Exactamente o mesmo se passa, num sentido óbvio, quanto ao outro instrumento que pode ser utilizado para a melhoria da balança comercial, o qual é cortar salários monetários enquanto se mantém a taxa de câmbio constante. A qualquer taxa de câmbio constante, uma queda de 10 por cento nos salários monetários provocará uma queda de menos de 10 por cento no nível de preços (uma vez que um componente dos custos, nomeadamente o dos inputs importados, teriam permanecido inalterado). Isto significa uma queda nos salários reais mas uma redução de preços de bens produzidos internamente quando comparados com bens estrangeiros, tanto no mercado interno como nos mercados internacionais.

Uma deflação do salário monetário a uma dada taxa de câmbio, por outras palavras, tem exactamente o mesmo efeito de uma depreciação da taxa de câmbio a dados salários monetários. Ambos reduzem salários reais como um meio de melhorar a competitividade de bens produzidos internamente em relação a bens estrangeiros. Portanto estas ambas medidas não-proteccionistas para a melhoria da balança comercial, ao contrário do proteccionismo, exigem necessariamente uma redução dos salários reais.

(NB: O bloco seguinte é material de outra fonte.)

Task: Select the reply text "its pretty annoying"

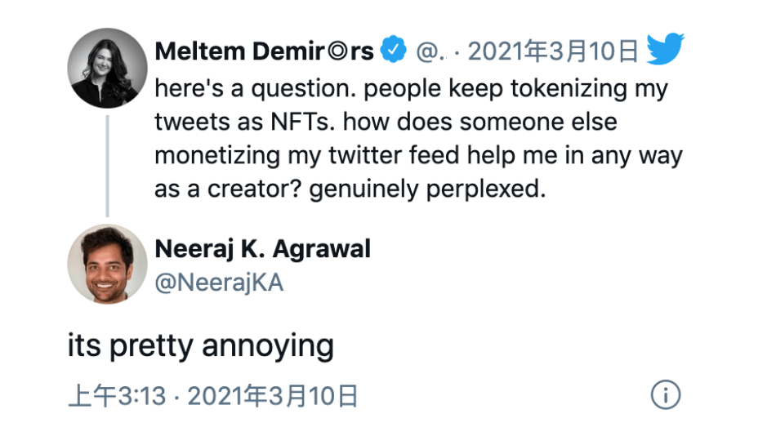Action: 200,346
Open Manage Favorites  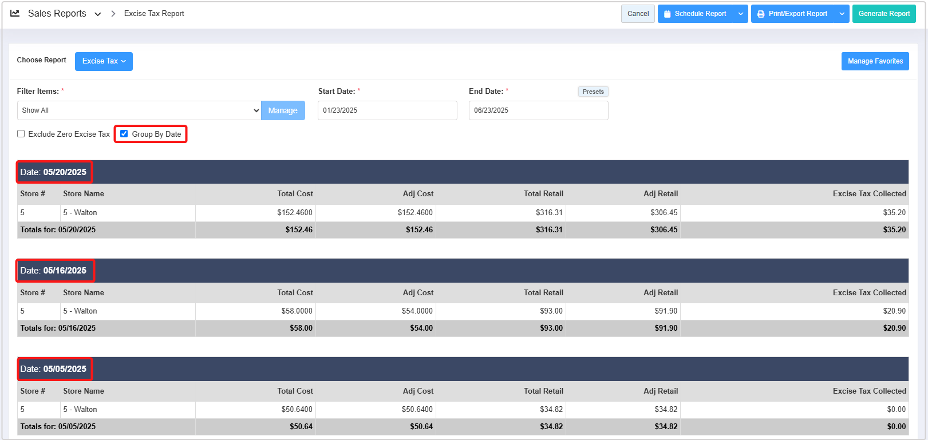(875, 61)
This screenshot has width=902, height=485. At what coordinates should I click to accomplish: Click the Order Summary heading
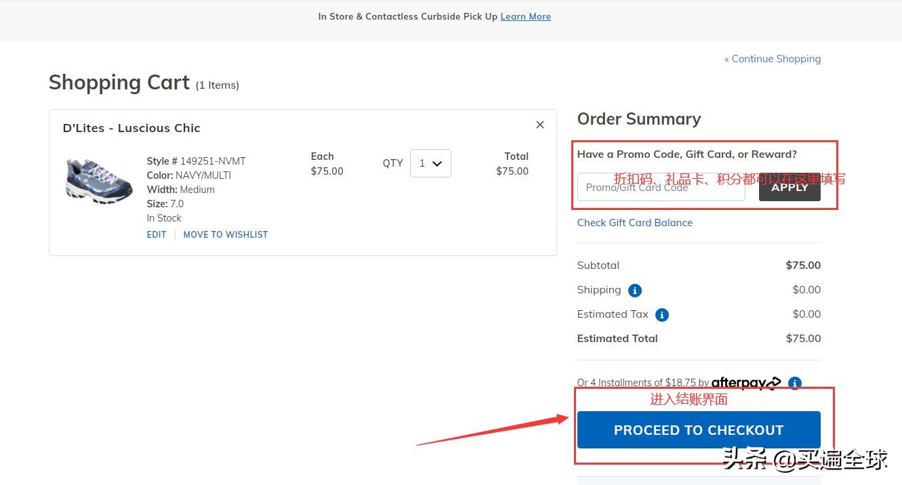pos(639,119)
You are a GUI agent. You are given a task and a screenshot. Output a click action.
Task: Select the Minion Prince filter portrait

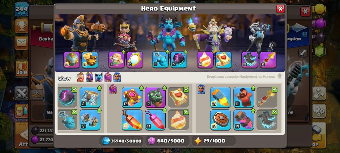click(99, 77)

Exactamente o mesmo se pode dizer da outra possível medida para melhorar a balança comercial que é a deflação da procura interna, onde a ideia é comprimir a procura interna como um meio de reduzir a factura da importação. Os meios típicos pelos quais esta deflação é executada é reduzir a despesa do governo com subsídios e transferir pagamentos para os pobres, mantendo baixos os salários de empregados do governo, e medidas como estas, todas as quais mais uma vez reduzem os rendimentos reais dos trabalhadores.

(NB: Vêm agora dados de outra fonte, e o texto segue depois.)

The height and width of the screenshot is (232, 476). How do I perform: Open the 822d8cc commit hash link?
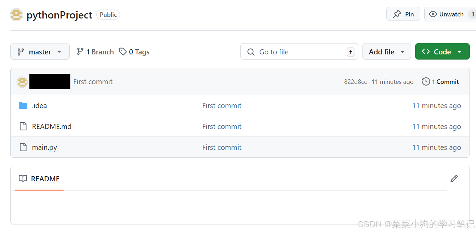355,82
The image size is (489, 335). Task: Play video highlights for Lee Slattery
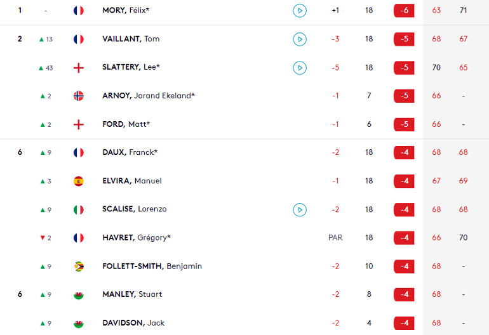(x=299, y=68)
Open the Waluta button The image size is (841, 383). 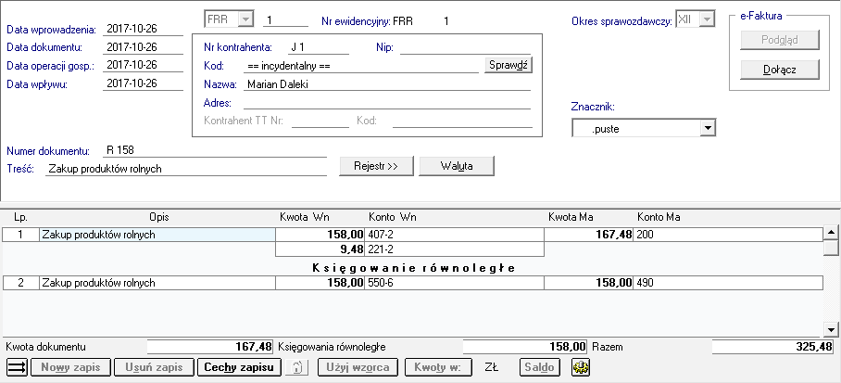tap(457, 166)
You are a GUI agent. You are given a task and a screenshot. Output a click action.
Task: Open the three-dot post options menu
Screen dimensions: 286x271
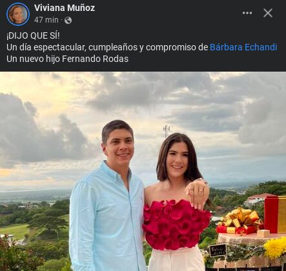(247, 13)
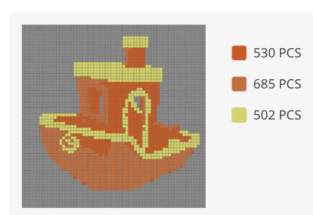Click the dark orange 530 PCS swatch

(x=239, y=53)
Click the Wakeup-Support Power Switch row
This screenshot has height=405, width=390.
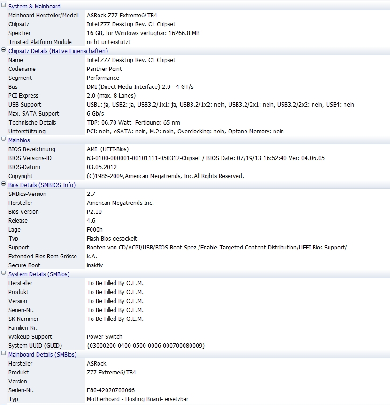tap(199, 337)

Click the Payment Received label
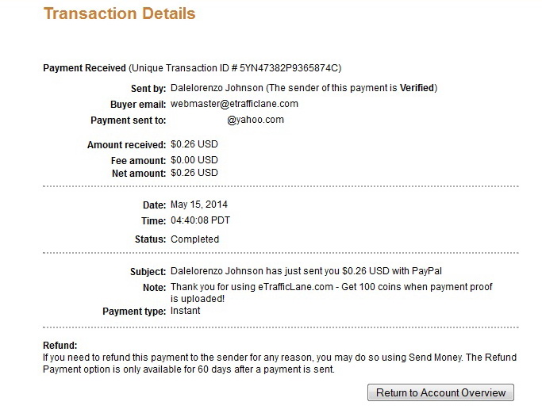coord(84,68)
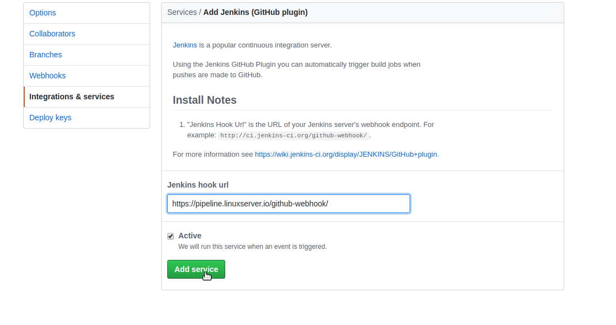Viewport: 616px width, 325px height.
Task: Open the Branches settings
Action: pyautogui.click(x=45, y=55)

Portanto o novo regime de comércio internacional é provável que institucionalize um ataque aos trabalhadores como o meio de melhorar a balança comercial em países do terceiro mundo. Devido a isto é provável que testemunhemos ainda maiores esforços para minar organizações de trabalhadores como sindicatos através da introdução da chamada "flexibilidade do mercado de trabalho" ou a completa liberdade para o patronato contratar e despedir trabalhadores à vontade.

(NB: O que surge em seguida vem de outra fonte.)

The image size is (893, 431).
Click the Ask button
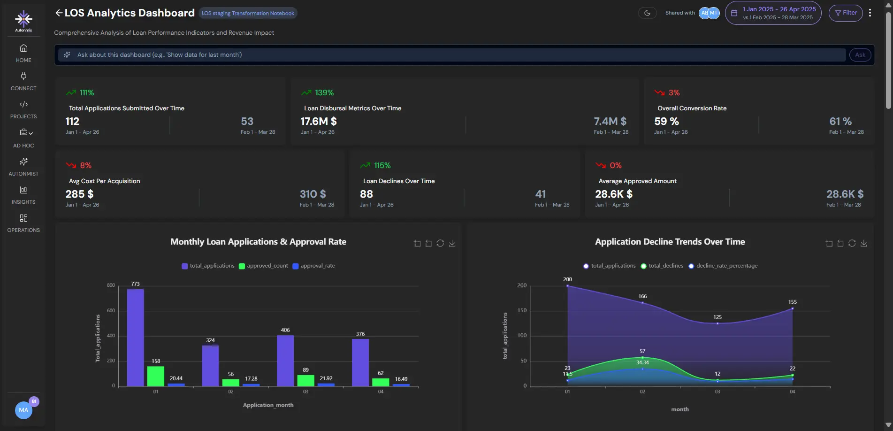tap(860, 55)
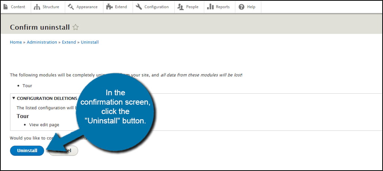The width and height of the screenshot is (383, 171).
Task: Open the People admin menu
Action: click(188, 7)
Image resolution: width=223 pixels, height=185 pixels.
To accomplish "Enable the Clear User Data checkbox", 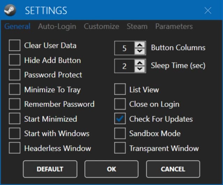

Mas este regime comercial não terá êxito no alívio da crise do capital mundial, nem tão pouco uma adopção geral do proteccionismo o fará, apesar das importantes diferenças entre os dois que observámos acima. Uma tal adopção generalizada do proteccionismo, ao mesmo tempo em que anula a vantagem que pode ter dado aos EUA ser o primeiro a adoptar o proteccionismo, criará mais incerteza entre os capitalistas, amortecendo seu incentivo para investir e, assim, agravando a crise. Exactamente o mesmo acontecerá se, ao invés de uma política de "roubar meu vizinho" ("beggar my neighbour") ser seguida por todos os países proteccionistas, uma política de "roubar meu vizinho" for seguida através de algumas medidas proteccionistas e de outras adoptando deflação salarial ou depreciação da taxa de câmbio. Da mesma forma, a compressão da procura através de cortes nas despesas internas também agravaria a crise, reduzindo ainda mais o nível da procura agregada na economia mundial.

A superação da crise económica mundial exige um aumento da procura agregada mundial; Cada país a lutar por uma fatia maior de um dado mercado mundial, não importa que instrumento seja utilizado nesse combate, não pode aliviar a crise. Na verdade, pode agravá-la por amortecer o incentivo para investir.

Quanto ao terceiro mundo, o proteccionismo pode ser um instrumento melhor a ser seguido para a melhoria da balança comercial. Mas para uma melhoria duradoura no emprego, deve ser acompanhado de medidas para expandir o mercado interno.